» Task
Please give every line of the records as a Markdown table with the columns Row and Line, numbering the rows and leaving out blank lines.

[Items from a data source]
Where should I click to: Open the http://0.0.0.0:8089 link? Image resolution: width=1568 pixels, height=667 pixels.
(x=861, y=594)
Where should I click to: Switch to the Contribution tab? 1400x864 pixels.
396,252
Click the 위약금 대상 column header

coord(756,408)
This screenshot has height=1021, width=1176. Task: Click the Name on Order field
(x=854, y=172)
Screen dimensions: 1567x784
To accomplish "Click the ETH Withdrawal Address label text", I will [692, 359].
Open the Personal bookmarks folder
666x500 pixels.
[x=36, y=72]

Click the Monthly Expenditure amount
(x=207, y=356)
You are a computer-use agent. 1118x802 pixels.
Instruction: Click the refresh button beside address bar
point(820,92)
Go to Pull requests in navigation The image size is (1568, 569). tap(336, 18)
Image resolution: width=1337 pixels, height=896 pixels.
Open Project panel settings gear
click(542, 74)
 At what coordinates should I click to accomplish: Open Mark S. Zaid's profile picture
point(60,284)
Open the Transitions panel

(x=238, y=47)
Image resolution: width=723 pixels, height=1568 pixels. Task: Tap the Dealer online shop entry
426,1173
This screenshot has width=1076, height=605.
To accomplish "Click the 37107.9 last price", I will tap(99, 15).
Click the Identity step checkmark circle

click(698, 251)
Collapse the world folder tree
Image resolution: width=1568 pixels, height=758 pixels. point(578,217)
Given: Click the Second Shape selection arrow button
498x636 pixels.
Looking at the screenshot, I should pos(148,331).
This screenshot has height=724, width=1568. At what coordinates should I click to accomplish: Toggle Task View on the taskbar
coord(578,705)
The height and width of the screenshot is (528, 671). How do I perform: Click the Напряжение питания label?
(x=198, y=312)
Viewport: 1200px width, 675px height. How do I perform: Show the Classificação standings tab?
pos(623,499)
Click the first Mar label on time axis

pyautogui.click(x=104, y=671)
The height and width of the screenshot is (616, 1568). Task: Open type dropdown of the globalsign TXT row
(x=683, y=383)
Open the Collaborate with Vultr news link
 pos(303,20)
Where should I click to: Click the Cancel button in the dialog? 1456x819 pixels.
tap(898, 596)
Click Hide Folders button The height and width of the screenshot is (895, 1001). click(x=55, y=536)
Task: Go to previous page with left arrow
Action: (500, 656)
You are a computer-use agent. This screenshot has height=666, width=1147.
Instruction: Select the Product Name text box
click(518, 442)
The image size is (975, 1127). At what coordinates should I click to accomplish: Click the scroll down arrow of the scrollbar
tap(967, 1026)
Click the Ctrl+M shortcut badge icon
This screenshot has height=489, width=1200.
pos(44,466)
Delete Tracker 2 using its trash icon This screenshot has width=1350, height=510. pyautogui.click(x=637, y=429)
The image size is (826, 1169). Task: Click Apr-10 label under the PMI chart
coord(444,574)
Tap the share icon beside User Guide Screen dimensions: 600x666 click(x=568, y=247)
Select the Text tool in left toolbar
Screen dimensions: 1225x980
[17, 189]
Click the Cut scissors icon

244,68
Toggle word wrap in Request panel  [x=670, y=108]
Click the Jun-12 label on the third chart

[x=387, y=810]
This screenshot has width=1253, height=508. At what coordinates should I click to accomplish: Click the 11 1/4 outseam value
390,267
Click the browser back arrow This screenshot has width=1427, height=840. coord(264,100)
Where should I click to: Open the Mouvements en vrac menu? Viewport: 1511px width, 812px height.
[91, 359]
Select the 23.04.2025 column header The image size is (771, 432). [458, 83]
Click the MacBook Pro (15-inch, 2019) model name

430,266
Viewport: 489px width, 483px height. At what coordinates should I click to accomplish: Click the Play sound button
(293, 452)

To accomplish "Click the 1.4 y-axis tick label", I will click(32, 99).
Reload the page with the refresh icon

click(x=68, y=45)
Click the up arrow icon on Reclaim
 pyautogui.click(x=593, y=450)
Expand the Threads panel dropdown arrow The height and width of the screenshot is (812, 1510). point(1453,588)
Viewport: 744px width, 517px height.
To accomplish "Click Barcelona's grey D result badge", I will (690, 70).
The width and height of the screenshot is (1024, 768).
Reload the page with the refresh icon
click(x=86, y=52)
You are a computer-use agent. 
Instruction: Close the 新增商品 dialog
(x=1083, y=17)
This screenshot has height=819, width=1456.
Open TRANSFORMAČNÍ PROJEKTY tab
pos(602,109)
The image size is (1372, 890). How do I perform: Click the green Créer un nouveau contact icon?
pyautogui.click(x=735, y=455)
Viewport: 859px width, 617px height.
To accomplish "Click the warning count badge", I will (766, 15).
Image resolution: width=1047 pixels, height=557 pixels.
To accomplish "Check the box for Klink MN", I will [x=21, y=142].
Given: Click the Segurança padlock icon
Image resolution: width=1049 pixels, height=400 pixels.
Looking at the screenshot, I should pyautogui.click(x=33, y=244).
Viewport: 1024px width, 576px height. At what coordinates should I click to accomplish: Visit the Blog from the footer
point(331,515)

» Completed exercise
| Row | Line |
|---|---|
| 1 | Where should I click to: Open the http://0.0.0.0:8089 link? Image resolution: width=1568 pixels, height=667 pixels. |
| 2 | (x=861, y=594) |
| 3 | Where should I click to: Switch to the Contribution tab? 1400x864 pixels. |
| 4 | 396,252 |
| 5 | Click the 위약금 대상 column header |
| 6 | coord(756,408) |
| 7 | This screenshot has height=1021, width=1176. Task: Click the Name on Order field |
| 8 | (x=854, y=172) |
| 9 | Screen dimensions: 1567x784 |
| 10 | To accomplish "Click the ETH Withdrawal Address label text", I will [692, 359]. |
| 11 | Open the Personal bookmarks folder |
| 12 | 666x500 pixels. |
| 13 | [x=36, y=72] |
| 14 | Click the Monthly Expenditure amount |
| 15 | (x=207, y=356) |
| 16 | You are a computer-use agent. 1118x802 pixels. |
| 17 | Instruction: Click the refresh button beside address bar |
| 18 | point(820,92) |
| 19 | Go to Pull requests in navigation The image size is (1568, 569). tap(336, 18) |
| 20 | Image resolution: width=1337 pixels, height=896 pixels. |
| 21 | Open Project panel settings gear |
| 22 | click(542, 74) |
| 23 |  At what coordinates should I click to accomplish: Open Mark S. Zaid's profile picture |
| 24 | point(60,284) |
| 25 | Open the Transitions panel |
| 26 | (x=238, y=47) |
| 27 | Image resolution: width=723 pixels, height=1568 pixels. Task: Tap the Dealer online shop entry |
| 28 | 426,1173 |
| 29 | This screenshot has width=1076, height=605. |
| 30 | To accomplish "Click the 37107.9 last price", I will tap(99, 15). |
| 31 | Click the Identity step checkmark circle |
| 32 | click(698, 251) |
| 33 | Collapse the world folder tree |
| 34 | Image resolution: width=1568 pixels, height=758 pixels. point(578,217) |
| 35 | Given: Click the Second Shape selection arrow button |
| 36 | 498x636 pixels. |
| 37 | Looking at the screenshot, I should pos(148,331). |
| 38 | This screenshot has height=724, width=1568. At what coordinates should I click to accomplish: Toggle Task View on the taskbar |
| 39 | coord(578,705) |
| 40 | The height and width of the screenshot is (528, 671). How do I perform: Click the Напряжение питания label? |
| 41 | (x=198, y=312) |
| 42 | Viewport: 1200px width, 675px height. How do I perform: Show the Classificação standings tab? |
| 43 | pos(623,499) |
| 44 | Click the first Mar label on time axis |
| 45 | pyautogui.click(x=104, y=671) |
| 46 | The height and width of the screenshot is (616, 1568). Task: Open type dropdown of the globalsign TXT row |
| 47 | (x=683, y=383) |
| 48 | Open the Collaborate with Vultr news link |
| 49 |  pos(303,20) |
| 50 | Where should I click to: Click the Cancel button in the dialog? 1456x819 pixels. |
| 51 | tap(898, 596) |
| 52 | Click Hide Folders button The height and width of the screenshot is (895, 1001). click(x=55, y=536) |
| 53 | Task: Go to previous page with left arrow |
| 54 | Action: (500, 656) |
| 55 | You are a computer-use agent. This screenshot has height=666, width=1147. |
| 56 | Instruction: Select the Product Name text box |
| 57 | click(518, 442) |
| 58 | The image size is (975, 1127). At what coordinates should I click to accomplish: Click the scroll down arrow of the scrollbar |
| 59 | tap(967, 1026) |
| 60 | Click the Ctrl+M shortcut badge icon |
| 61 | This screenshot has height=489, width=1200. |
| 62 | pos(44,466) |
| 63 | Delete Tracker 2 using its trash icon This screenshot has width=1350, height=510. pyautogui.click(x=637, y=429) |
| 64 | The image size is (826, 1169). Task: Click Apr-10 label under the PMI chart |
| 65 | coord(444,574) |
| 66 | Tap the share icon beside User Guide Screen dimensions: 600x666 click(x=568, y=247) |
| 67 | Select the Text tool in left toolbar |
| 68 | Screen dimensions: 1225x980 |
| 69 | [17, 189] |
| 70 | Click the Cut scissors icon |
| 71 | 244,68 |
| 72 | Toggle word wrap in Request panel  [x=670, y=108] |
| 73 | Click the Jun-12 label on the third chart |
| 74 | [x=387, y=810] |
| 75 | This screenshot has width=1253, height=508. At what coordinates should I click to accomplish: Click the 11 1/4 outseam value |
| 76 | 390,267 |
| 77 | Click the browser back arrow This screenshot has width=1427, height=840. coord(264,100) |
| 78 | Where should I click to: Open the Mouvements en vrac menu? Viewport: 1511px width, 812px height. |
| 79 | [91, 359] |
| 80 | Select the 23.04.2025 column header The image size is (771, 432). [458, 83] |
| 81 | Click the MacBook Pro (15-inch, 2019) model name |
| 82 | 430,266 |
| 83 | Viewport: 489px width, 483px height. At what coordinates should I click to accomplish: Click the Play sound button |
| 84 | (293, 452) |
| 85 | To accomplish "Click the 1.4 y-axis tick label", I will click(32, 99). |
| 86 | Reload the page with the refresh icon |
| 87 | click(x=68, y=45) |
| 88 | Click the up arrow icon on Reclaim |
| 89 |  pyautogui.click(x=593, y=450) |
| 90 | Expand the Threads panel dropdown arrow The height and width of the screenshot is (812, 1510). point(1453,588) |
| 91 | Viewport: 744px width, 517px height. |
| 92 | To accomplish "Click Barcelona's grey D result badge", I will (690, 70). |
| 93 | The width and height of the screenshot is (1024, 768). |
| 94 | Reload the page with the refresh icon |
| 95 | click(x=86, y=52) |
| 96 | You are a computer-use agent.  |
| 97 | Instruction: Close the 新增商品 dialog |
| 98 | (x=1083, y=17) |
| 99 | This screenshot has height=819, width=1456. |
| 100 | Open TRANSFORMAČNÍ PROJEKTY tab |
| 101 | pos(602,109) |
| 102 | The image size is (1372, 890). How do I perform: Click the green Créer un nouveau contact icon? |
| 103 | pyautogui.click(x=735, y=455) |
| 104 | Viewport: 859px width, 617px height. |
| 105 | To accomplish "Click the warning count badge", I will (766, 15). |
| 106 | Image resolution: width=1047 pixels, height=557 pixels. |
| 107 | To accomplish "Check the box for Klink MN", I will [x=21, y=142]. |
| 108 | Given: Click the Segurança padlock icon |
| 109 | Image resolution: width=1049 pixels, height=400 pixels. |
| 110 | Looking at the screenshot, I should pyautogui.click(x=33, y=244). |
| 111 | Viewport: 1024px width, 576px height. At what coordinates should I click to accomplish: Visit the Blog from the footer |
| 112 | point(331,515) |